RIMFAX, the Radar Imager for Mars Subsurface Experiment from Norway is basically like a sonogram that see tens of meters below the ground and detect elements down to the centimeter. This will help find underground water and ice on Mars. The aptly named SHERLOC, or Scanning Habitable Environments with Raman and Luminescence for Organics and Chemicals is a big sciency way of saying it looks for signs of ancient life with UV light, much like forensic investigators at crime scenes.
Hence, Sherlock. But SHERLOC will carry a couple of interesting things with it, one is a Mars meteorite for calibration purposes.
There’s a handful of meteorites found here on Earth that we know were once a part of Mars that were blasted away in an asteroid impact, then travelled through the solar system and eventually landed on Earth.
SHERLOC is going to carry a piece of one of those meteorites to use to calibrate its laser on the Martian surface, which means this will be the first time a piece of martian rock will be returned to Mars.

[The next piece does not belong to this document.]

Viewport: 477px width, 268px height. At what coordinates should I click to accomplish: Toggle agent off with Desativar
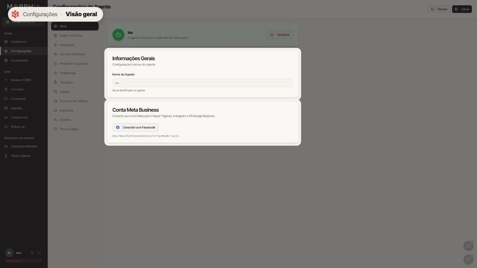pyautogui.click(x=280, y=35)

The other thing is it will be carrying samples of materials that may be used to make Martian spacesuits, to see how well they fare in the Martian environment. And last but definitely not least is MOXIE, the Mars Oxygen ISRU Experiment.
This is the module that will be testing in situ resource utilization techniques in the hopes of turning the CO2 in the martian atmosphere into oxygen, just like a tree. The rover will also contain a special microphone, giving us the first sound recordings from the surface of Mars.